## Your instructions
Every record should be written out exactly, with the pictures left out.

►

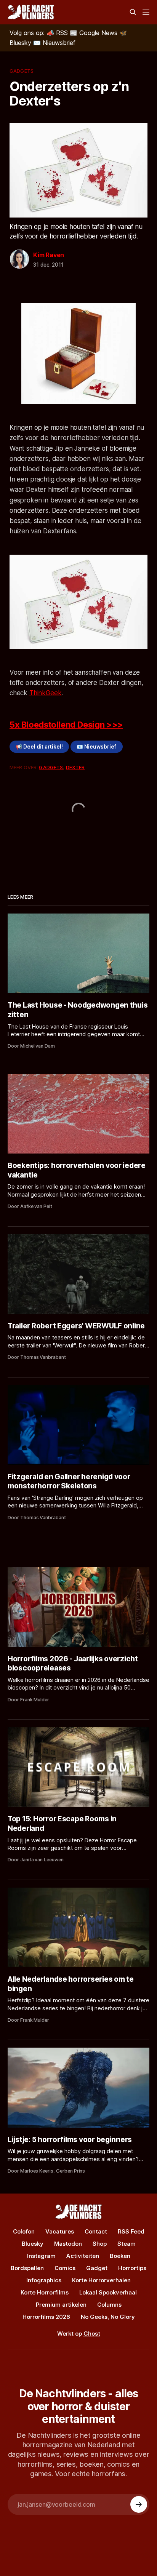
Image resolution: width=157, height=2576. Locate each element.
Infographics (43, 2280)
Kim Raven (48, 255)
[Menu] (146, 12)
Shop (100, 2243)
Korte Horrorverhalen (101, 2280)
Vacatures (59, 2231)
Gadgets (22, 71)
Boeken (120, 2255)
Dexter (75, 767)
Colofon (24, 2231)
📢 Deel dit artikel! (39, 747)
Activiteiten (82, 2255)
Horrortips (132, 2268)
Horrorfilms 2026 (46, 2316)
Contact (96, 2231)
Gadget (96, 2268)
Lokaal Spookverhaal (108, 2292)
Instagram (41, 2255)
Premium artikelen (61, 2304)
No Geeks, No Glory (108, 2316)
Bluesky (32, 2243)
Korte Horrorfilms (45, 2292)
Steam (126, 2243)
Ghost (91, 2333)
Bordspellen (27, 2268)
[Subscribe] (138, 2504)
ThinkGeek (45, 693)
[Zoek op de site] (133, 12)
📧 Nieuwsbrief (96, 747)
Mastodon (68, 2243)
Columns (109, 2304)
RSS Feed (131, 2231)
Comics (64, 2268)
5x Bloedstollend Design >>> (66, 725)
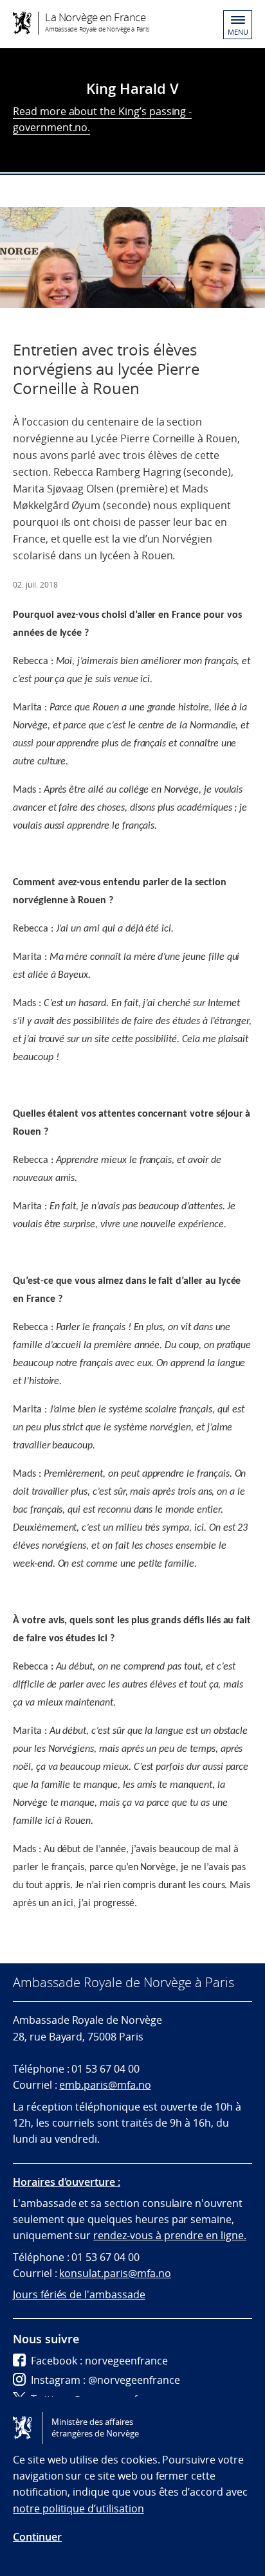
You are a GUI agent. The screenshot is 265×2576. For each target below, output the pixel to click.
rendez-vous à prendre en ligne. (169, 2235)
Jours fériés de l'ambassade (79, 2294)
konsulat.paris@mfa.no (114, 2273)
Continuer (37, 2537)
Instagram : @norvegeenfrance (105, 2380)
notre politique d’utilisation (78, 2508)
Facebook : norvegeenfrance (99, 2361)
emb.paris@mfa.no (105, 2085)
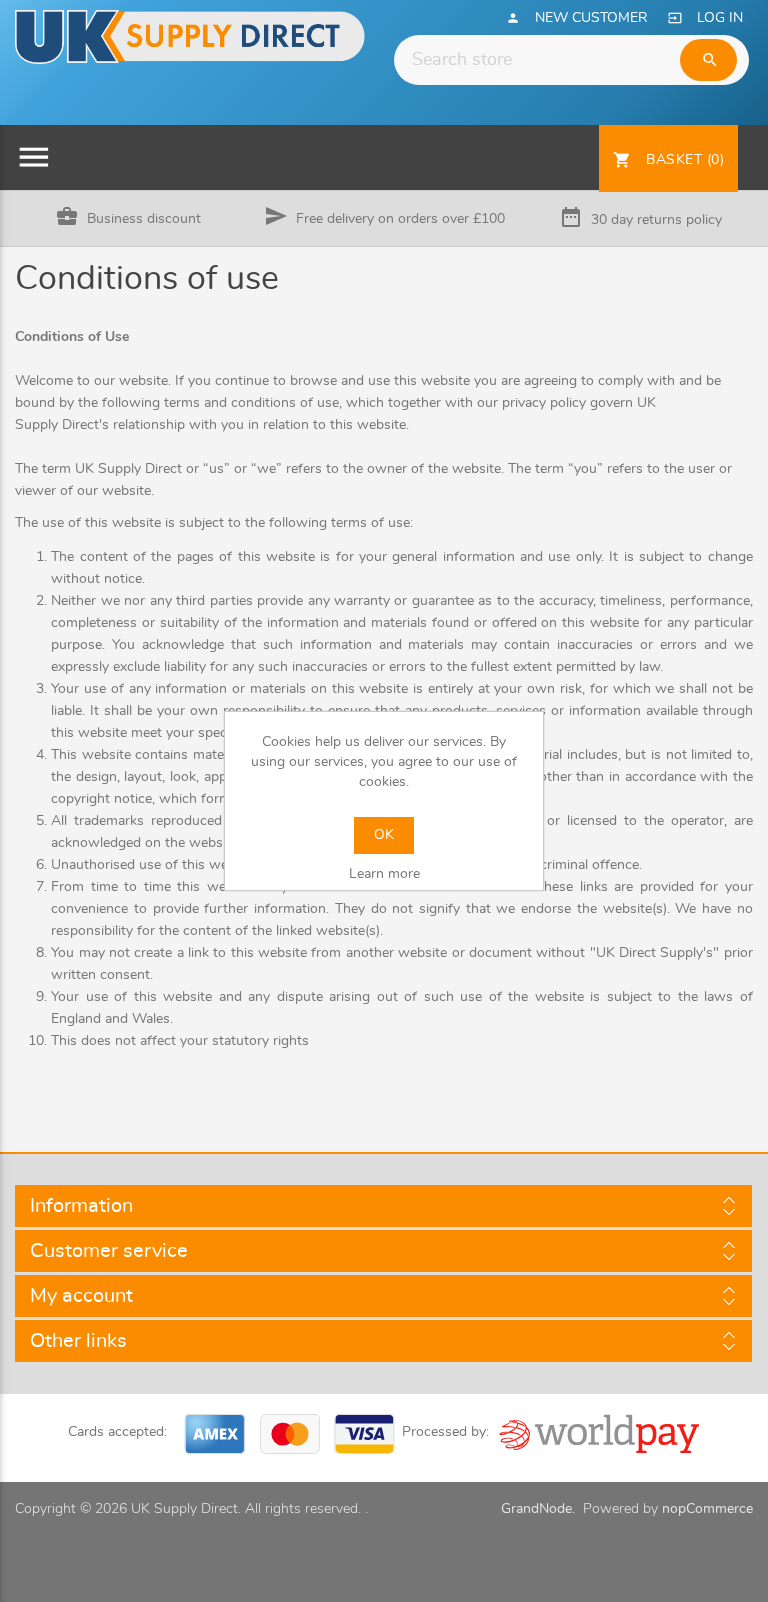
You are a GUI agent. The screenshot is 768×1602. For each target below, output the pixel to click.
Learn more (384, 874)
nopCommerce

◄

## Exercise output
Image resolution: width=157, height=2576. Locate each element.
Infographics (43, 2280)
Kim Raven (48, 255)
[Menu] (146, 12)
Shop (100, 2243)
Korte Horrorverhalen (101, 2280)
Vacatures (59, 2231)
Gadgets (22, 71)
Boeken (120, 2255)
Dexter (75, 767)
Colofon (24, 2231)
📢 Deel dit artikel! (39, 747)
Activiteiten (82, 2255)
Horrortips (132, 2268)
Horrorfilms 2026 (46, 2316)
Contact (96, 2231)
Gadget (96, 2268)
Lokaal Spookverhaal (108, 2292)
Instagram (41, 2255)
Premium artikelen (61, 2304)
No Geeks, No Glory (108, 2316)
Bluesky (32, 2243)
Korte Horrorfilms (45, 2292)
Steam (126, 2243)
Ghost (91, 2333)
Bordspellen (27, 2268)
[Subscribe] (138, 2504)
ThinkGeek (45, 693)
[Zoek op de site] (133, 12)
📧 Nieuwsbrief (96, 747)
Mastodon (68, 2243)
Columns (109, 2304)
RSS Feed (131, 2231)
Comics (64, 2268)
5x Bloedstollend Design >>> (66, 725)
You are a GUI agent. The screenshot is 265×2576. For each target below, output the pixel to click.
rendez-vous à prendre en ligne. (169, 2235)
Jours fériés de l'ambassade (79, 2294)
konsulat.paris@mfa.no (114, 2273)
Continuer (37, 2537)
Instagram : @norvegeenfrance (105, 2380)
notre politique d’utilisation (78, 2508)
Facebook : norvegeenfrance (99, 2361)
emb.paris@mfa.no (105, 2085)
You are a GUI agent. The screenshot is 768×1602. For each target below, output the pixel to click.
Learn more (384, 874)
nopCommerce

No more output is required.